> [Task material]
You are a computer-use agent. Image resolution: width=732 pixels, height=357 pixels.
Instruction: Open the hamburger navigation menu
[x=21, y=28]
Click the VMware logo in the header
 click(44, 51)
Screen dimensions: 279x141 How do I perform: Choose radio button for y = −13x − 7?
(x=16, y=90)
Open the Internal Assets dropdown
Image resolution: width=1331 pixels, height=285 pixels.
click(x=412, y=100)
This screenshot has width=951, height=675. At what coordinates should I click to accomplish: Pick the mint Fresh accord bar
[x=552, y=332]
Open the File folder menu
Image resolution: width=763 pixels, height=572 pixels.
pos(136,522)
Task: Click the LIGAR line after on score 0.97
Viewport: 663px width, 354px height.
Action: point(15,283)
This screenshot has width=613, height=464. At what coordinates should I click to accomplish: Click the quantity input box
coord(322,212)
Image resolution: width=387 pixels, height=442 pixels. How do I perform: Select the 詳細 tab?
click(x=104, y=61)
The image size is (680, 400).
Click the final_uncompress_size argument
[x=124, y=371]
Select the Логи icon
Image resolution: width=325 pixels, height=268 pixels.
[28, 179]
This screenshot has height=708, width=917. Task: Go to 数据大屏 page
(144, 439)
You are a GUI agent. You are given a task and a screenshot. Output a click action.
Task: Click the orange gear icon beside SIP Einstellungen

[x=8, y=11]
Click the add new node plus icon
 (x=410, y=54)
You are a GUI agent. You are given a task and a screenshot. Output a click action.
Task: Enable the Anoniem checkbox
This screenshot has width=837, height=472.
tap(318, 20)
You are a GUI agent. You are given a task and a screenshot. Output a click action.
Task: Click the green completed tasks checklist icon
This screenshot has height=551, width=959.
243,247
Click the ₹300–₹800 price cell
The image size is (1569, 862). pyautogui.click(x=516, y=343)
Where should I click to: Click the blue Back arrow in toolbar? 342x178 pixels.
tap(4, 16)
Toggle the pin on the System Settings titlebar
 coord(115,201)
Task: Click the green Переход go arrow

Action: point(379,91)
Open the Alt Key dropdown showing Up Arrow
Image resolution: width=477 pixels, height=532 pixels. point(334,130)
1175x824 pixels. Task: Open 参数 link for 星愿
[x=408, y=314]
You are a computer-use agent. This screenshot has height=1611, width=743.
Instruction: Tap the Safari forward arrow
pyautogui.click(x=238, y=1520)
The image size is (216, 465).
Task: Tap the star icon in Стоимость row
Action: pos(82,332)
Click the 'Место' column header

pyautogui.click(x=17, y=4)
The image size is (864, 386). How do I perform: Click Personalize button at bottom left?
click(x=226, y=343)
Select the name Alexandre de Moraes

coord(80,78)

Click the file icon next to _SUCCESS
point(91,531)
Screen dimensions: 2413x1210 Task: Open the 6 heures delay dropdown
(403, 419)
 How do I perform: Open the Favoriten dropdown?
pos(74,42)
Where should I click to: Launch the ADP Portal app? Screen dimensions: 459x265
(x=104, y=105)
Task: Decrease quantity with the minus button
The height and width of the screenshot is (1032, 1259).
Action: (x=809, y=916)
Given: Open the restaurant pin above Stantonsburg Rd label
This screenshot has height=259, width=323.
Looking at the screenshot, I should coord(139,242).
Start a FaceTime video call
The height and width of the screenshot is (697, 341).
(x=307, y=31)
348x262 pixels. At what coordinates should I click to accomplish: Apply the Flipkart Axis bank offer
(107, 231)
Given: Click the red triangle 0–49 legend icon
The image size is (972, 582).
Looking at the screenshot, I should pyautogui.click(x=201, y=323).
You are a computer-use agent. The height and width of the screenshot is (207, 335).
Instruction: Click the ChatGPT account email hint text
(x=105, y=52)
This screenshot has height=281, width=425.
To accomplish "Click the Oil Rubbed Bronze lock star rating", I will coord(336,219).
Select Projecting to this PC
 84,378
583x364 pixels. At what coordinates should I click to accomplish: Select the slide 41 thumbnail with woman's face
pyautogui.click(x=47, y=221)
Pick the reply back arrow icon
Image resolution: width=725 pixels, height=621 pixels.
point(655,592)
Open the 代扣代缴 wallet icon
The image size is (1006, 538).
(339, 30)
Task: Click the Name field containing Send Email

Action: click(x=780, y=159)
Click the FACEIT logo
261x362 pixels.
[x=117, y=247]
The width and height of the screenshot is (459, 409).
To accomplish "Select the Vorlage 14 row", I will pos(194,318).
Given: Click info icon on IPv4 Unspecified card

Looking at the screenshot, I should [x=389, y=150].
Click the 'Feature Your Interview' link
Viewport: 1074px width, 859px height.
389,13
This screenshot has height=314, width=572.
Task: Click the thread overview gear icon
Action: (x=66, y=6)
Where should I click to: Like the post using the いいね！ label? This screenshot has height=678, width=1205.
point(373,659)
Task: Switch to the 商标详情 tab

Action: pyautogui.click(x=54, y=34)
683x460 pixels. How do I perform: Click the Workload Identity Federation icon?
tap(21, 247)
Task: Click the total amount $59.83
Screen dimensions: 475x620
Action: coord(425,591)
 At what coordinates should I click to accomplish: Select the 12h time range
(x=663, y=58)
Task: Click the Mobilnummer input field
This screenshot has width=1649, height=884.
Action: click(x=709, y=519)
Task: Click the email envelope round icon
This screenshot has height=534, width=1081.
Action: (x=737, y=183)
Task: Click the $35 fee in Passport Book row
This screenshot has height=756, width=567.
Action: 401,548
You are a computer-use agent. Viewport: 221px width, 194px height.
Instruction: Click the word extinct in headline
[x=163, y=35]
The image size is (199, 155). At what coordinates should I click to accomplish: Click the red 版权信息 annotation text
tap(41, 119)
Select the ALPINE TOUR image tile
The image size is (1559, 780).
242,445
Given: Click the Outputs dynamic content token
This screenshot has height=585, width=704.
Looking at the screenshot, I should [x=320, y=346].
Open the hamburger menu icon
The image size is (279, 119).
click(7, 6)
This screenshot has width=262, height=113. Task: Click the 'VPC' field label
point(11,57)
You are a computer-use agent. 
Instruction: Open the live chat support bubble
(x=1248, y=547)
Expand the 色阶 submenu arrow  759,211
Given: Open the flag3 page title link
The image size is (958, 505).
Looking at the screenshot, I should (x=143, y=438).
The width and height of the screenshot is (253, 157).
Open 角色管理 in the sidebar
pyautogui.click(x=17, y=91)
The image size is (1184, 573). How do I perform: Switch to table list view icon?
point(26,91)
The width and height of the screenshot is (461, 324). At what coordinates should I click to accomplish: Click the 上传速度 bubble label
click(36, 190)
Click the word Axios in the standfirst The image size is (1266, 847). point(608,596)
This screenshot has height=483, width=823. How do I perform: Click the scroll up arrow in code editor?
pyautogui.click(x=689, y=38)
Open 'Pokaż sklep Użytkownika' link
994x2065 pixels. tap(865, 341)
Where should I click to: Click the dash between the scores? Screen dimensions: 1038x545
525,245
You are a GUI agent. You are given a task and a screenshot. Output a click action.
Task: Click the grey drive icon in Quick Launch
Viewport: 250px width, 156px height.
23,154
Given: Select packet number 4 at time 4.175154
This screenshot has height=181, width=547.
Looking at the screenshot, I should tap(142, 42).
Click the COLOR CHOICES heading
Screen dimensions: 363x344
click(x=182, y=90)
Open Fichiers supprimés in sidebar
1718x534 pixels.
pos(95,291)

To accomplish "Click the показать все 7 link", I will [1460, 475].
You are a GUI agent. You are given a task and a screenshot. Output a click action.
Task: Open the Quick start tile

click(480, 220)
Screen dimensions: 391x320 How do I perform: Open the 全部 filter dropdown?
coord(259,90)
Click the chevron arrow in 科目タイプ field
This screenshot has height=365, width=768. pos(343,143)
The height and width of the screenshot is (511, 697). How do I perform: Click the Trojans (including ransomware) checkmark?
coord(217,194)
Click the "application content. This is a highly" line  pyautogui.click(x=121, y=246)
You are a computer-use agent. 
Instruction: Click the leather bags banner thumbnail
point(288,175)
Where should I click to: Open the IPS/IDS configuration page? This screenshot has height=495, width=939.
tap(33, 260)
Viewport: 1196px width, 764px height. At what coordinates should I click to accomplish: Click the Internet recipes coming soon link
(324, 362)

> [Work to complete] State how many lines of the records above contain "content", with no words besides the number.

> [Response to the exercise] 2